********************(c) Jan Kabatek, Universiteit van Tilburg ***************************
* This is a resulting do file for 1st tutorial of Econometrics 1 for research masters. *
* *
* Contents: simulating data, descriptive statistics, regression output (graphics *
* are commented to speed up the computation) *
* *
* IMPORTANT: before asking me about a specific command in this code (or any code), *
* consult a HELP FILE by parsing: help into the STATA console. *
* *
* Version 19.9.2011 , j.kabatek@uvt.nl, K606 (should you find any typos, let me know) *
*****************************************************************************************
*preliminary commands
capture mkdir "M:\_STATA" //mkdir creates a directory.
capture mkdir "M:\_STATA\Econometrics1" //capture overrides errors in case the directory is already there
capture mkdir "M:\_STATA\Econometrics1\tut1"
capture cd "M:\_STATA\Econometrics1\tut1" //set the working directory for input/output files
clear all //clear any data which is still in memory
capture log close //initialization of a new log file
log using metrics1_tut1.txt, replace text
set more off //disable "more" command
set mem 250m //memory allocation
set seed 123456 //change the seed to your ANR number (also in homeworks!)
set obs 1000 //how many observations are going to be in the dataset (not needed if we use external datasets)
*simulating data
gen x = rnormal(1,0.5) //drawing from normal distribution with mean 1 and s.d. 0.5
* browse
gen e = rnormal(0,5)
gen y = 5 + 5*x + e
* gen y = 5 + 5*x + 100*e //errors get more pronounced
* gen y = 5 + 5*x + e*x //errors are now heteroskedastic (betas are consistent, but not efficient ->robust methods are neccessary)
*labelling variables
label variable x "regressor"
label variable y "regressand"
label variable e "error"
*descriptive statistics
describe //see labels, data description (shortcut "d")
summarize //see statistics (shortcut "sum")
sum if x>1, detail //more statistics, only observations which have x>1
sum if x>1 & x<=2 //multiple if clauses are connected by "&" (valid (in)equality symols: > < >= <= == != =~)

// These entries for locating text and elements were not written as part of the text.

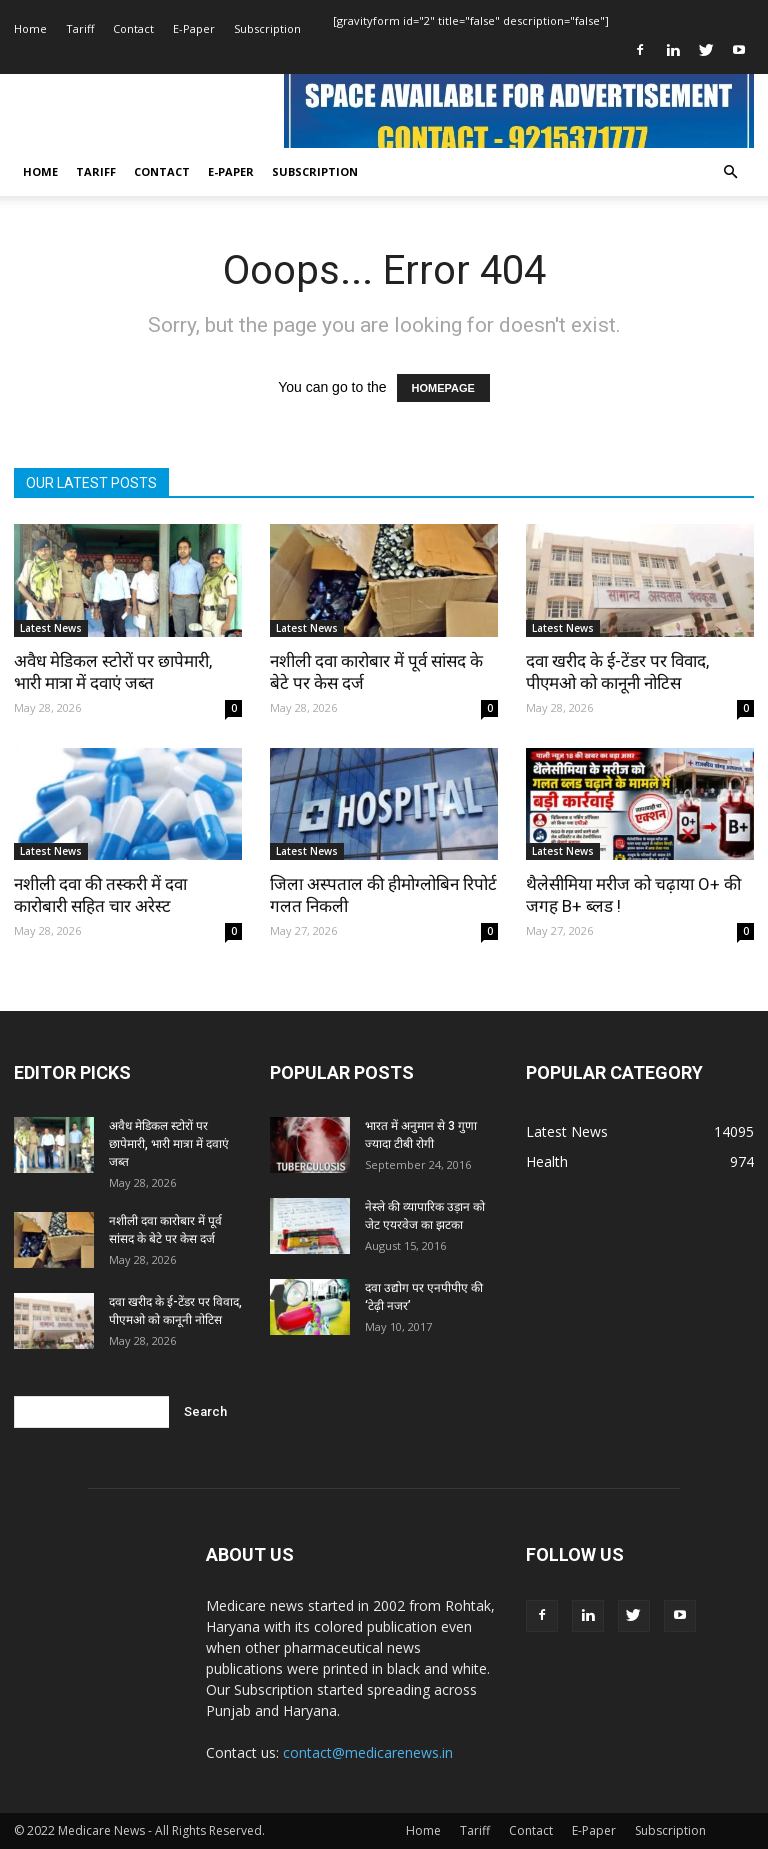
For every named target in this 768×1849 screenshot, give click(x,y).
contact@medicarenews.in (368, 1752)
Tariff (80, 28)
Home (30, 28)
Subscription (267, 28)
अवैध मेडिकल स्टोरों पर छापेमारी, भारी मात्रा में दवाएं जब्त (169, 1144)
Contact (133, 28)
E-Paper (194, 28)
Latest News (51, 628)
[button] (730, 172)
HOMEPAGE (443, 388)
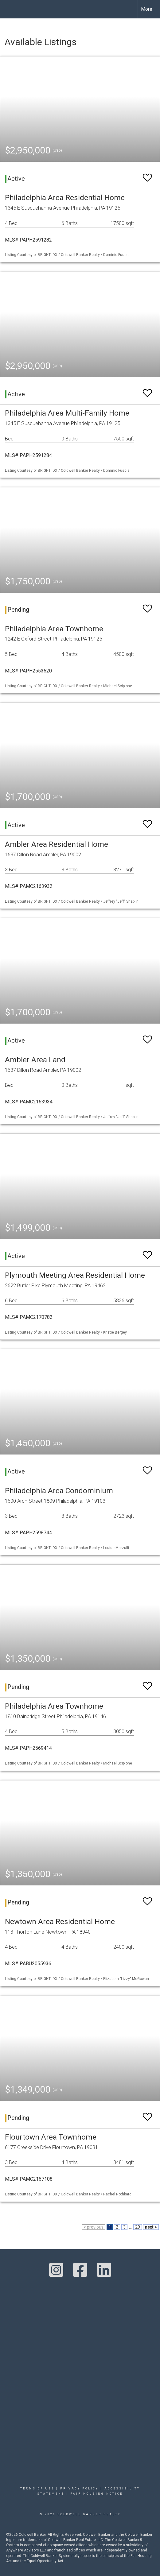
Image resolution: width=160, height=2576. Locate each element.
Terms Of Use (37, 2488)
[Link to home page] (10, 9)
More (146, 9)
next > (151, 2227)
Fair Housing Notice (96, 2493)
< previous (93, 2227)
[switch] (147, 174)
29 (137, 2227)
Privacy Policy (79, 2488)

tab y //see the values of y (sorted)
*graphs
* hist x //histogram
* hist y
* twoway (scatter y x) //basic scatterplot of two variables
*OLS and playing with the output
reg y x //OLS regression
reg y x, robust //significance levels drop significantly if we allow for heterosk. errors
predict yhat //fitted values yhat=XB
predict ehat, resid //fitted residuals ehat=y - yhat
corr ehat e //the correlation between fitted and original residuals is not ideal because of finite sample properties
* twoway (scatter y yhat x) //checking how our regression performs on the data
*more useful commands
preserve //stores current dataset in the memory
keep yhat ehat //drops all vars except for the list
drop * //drops variables in the list ( a star symbol stands for all variables)
restore //restore the dataset which was preserved earlier
save metrics1_tut1.dta, replace //save your dataset ("replace" overwrites any previous entries)
************************************************************************************************
*moving to an exmple dataset
clear
sysuse bplong.dta
describe
tab sex agegrp //two-way statistics
egen meanbp=mean(bp) //generating variables containing statistics (look into the help file!)
egen maxbp=max(bp) //...
*generating dummies representing different age groups
/*1*/ gen age1=0 //painful way... repeat for age2, age3
replace age1=1 if agegrp==1
/*2*/ gen agex1=(agegrp==1) //...less painful way... repeat for age2, age3
/*3*/ tab agegrp, gen(age_) //...now we're talking!!
* usage of commands within subgroups of our sample
bys agegrp: sum bp //bys = BY SORT -> sorting the variables according to agegrp, and presenting statistics within the three groups
//similar subgroup analysis can be done with almost all other commands (tab, egen, reg, hist...)
* same thing done through different "for" commands. For details, see the corresponding help files
/*1*/ for var age_1 age_2 age_3: sum bp if X==1
/*2*/ for var age_*: sum bp if X==1 //a star represents any suffix after "age_" (same as in MS-DOS command line, if you by any chance know...)
/*3*/ forvalues i = 1(1)3{
sum bp if age_`i'==1
}
/*4*/ foreach blabla of varlist age_*{
sum bp if `blabla'==1
}
*dataset merging
* merge 1:1 _n using "metrics1_tut1" //an example of merging datasets, better look at the selection in data->combine datasets->merge...
log close //this saves your log-file.